Synthesis of Cyclic Peptides using Efficient Carbon-Carbon Bond-Forming Reactions

There are many examples of biologically actives peptides, including examples of acyclic and cyclic structures. Unlike their acyclic congeners, cyclic peptides exhibits substantial resistance to proteoloytic enzymes, and can exhibit both irreversible and reversible inhibition of such enzymes, and for this reason they are potential drugs. Some examples of natural products falling into this class include the angiotensin converting enzyme inhibitor K-13 and the aminopeptidase inhibitor OF4949-III. There is therefore substantial interest in the preparation of analogues of these compounds as potential therapeutic agents. Our own research group has prepared recently the shortest synthesis of K-13. Its synthesis involves the intramolecular coupling of organozinc reagent, with aryl iodides catalysed by palladium species.

With this precedent, the objective of this project is to develop a synthetic route to the naturally occurring Biphenomycin B. Biphenomycin B is a cyclic tripeptide, exhibiting high antibiotic activities against Gram-positive, beta-lactam-resistant bacteria.

The strategy that we planned to use involves an intramolecular double coupling of a highly functionalised tripeptide organozinc reagent, which can be prepared efficiently from simple starting material, with aryl diiodides catalysed by palladium (0). The benefit of this route is that the use of protection and deprotection steps is minimised, ensuring in this way an efficient synthesis.

In order to assess this double coupling reaction, it was decided to prepare a simpler compound before facing the total synthesis of the Biphenomycin B. The compound chosen to synthesise was the also natural product dityrosine. Dityrosine has been found as a constituent of proteins, in fungi, insects and in several vertebrates, where it seems to be partially responsible for the elastic and insoluble qualities of the proteins containing it. In vivo generation of dityrosine appears also to be important to defend the organism from hostile environments. Therefore, its synthesis implies a similar strategy to the former case, a double-coupling reaction between an organozinc derivate of the natural and commercially aviable L-serine and an aryl diiodide derivative.

Although the preparation of the organozinc L-serine derivative is previously reported in the literature, the access to the aryl diodide derivatives was not so obvious. After several attempts, the synthesis of these compounds was achieved in good yield. The double coupling reaction had been the main object of our study. Finally we have found suitable reactions conditions for the achievement of this reaction. The synthesis and isolation of dityrosine was performed in a 65% yield. This result implies a new, short and effective synthesis of this important natural product. The completion of this synthetic process has given us a good and deep understanding of the double-coupling reaction, since an assessment of this reaction in several reactions condition has been carried out.

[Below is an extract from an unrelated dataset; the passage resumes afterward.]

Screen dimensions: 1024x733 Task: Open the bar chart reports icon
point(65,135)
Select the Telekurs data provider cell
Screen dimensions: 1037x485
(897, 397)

After gaining a good understanding of this reaction, we were ready to face the synthesis of the more structurally complicated Biphenomycin B. The synthesis of the aryl diiodide derivate has been achieved in good yield using a procedure described in the literature. Preparation of the tripeptide needed for the synthesis of the antibiotic, has been also been successful, although an improvement in some synthetic step is necessary before going ahead with the synthetic route. The early termination of the Fellowship, due to the Fellow obtaining permanent employment in the pharmaceutical industry, meant that this work has not yet been tackled.